I know how you feel, I texted back. I’ve been where you are now at several points in my life—laid off from a job that I was absolutely FABULOUS at w/no clarity about the future. So I think I know that sense that no matter how good you are, how good you strive to be, you have no control over what’s happening. It’s massively anxiety-provoking.

Maybe it helps to know someone else understands that feeling? Even if that person is just yr clueless old Mom?


Dealing with that anxiety, of course, is separate from long-term strategizing over job situations.

I know what the long-term job strategy should be—and he knows, too, when he’s thinking clearly.

That anxiety though…

The only thing that’s ever knocked that anxiety out for me was recontextualization.

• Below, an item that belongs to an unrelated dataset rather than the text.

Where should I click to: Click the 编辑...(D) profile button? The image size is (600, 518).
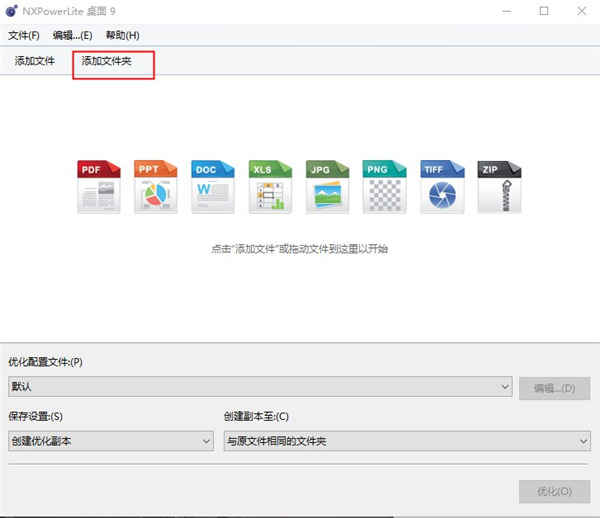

Best achieved by drugs (opiates work better than Xanax) or trips to unfamiliar places.

In the meantime, I Venmo’ed him a bunch of $$$.

$$$$ is good, right?

Handsome young men would rather get $$$ from their clueless old Moms than wise counsel, right?

###


Meanwhile, I had a basic anxiety dream myself last night.

Dreamed I was living in a cave underneath Berkeley.

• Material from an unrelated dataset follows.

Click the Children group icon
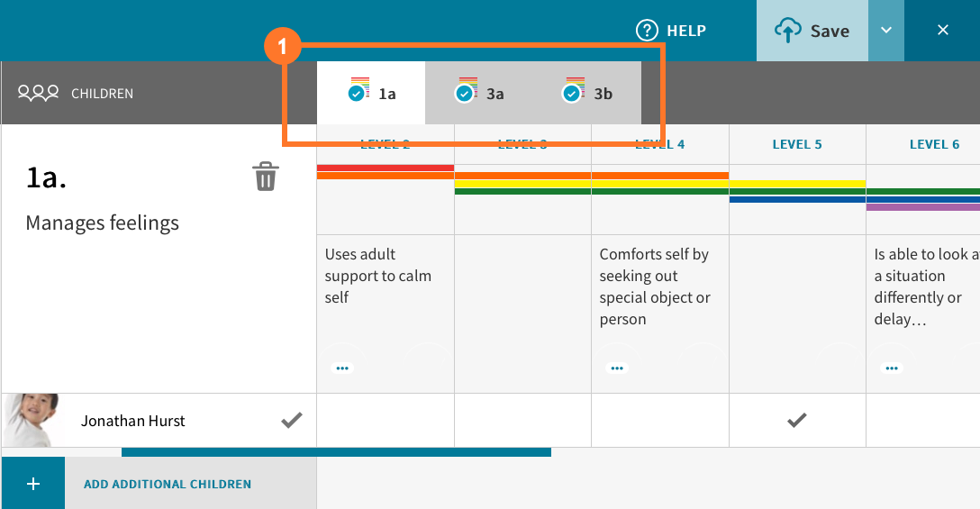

(Details are blurry because I woke up, looked at the clock, ascertained I’d only gotten five hours of rest, and willed myself back to sleep again.)

It wasn’t a dark cave but a bright Disney cave filled with crystal stalagmites and light. My immediate ménage was Ben and Eleanor1, but we were sharing the dwelling with a bunch of other people, one of whom was a young man who’d invited a bunch of his relatives to visit him.

There was an increasing sense of financial pressure in the dream.

My only source of income was shifts at the Night Hospital (again, that sense of having dreamed the Night Hospital many, many times before.) But, of course, I no longer had an RN license, plus, honestly, I was a bad nurse, the new medical technologies were not something I’d been trained in. It was only a matter of time before I’d have to quit working in the Night Hospital.

And while I thought the décor of the cave was quite fabulous—beautiful purple flowers in exquisite vases and books everywhere—when I looked at the place through the eyes of the young man’s relatives, I could see it was a dump.

I went up to a beautiful soignée female relative and introduced myself. She was gracious, but I could feel her cool appraisal. And then I caught a glimpse of myself in a mirror, and OmyGAWD, my teeth were falling out. Where my left eye tooth should be was a big gaping hole.

I was surrounded by a bunch of the male relatives. They all wore lime-green flannel lumberman shirts, and they kept multiplying like King Aeëtes’ soldiers sewn from serpents’ teeth. (Whoa! Dream Golden Fleece reference!)

We’re from Texas, they told me in unison as their numbers kept growing and growing.

_____

1 I have two close friends named Eleanor. One is a friend from my undergraduate college days: ethereal, eccentric, honey-voiced—she grew up in Alabama, and syrup still seeps from every syllable she speaks—and a wellspring of creativity. The other is a friend from my graduate school college days: logical, rational, incredibly articulate, and analytical. The Eleanor in my dream was Undergraduate Eleanor.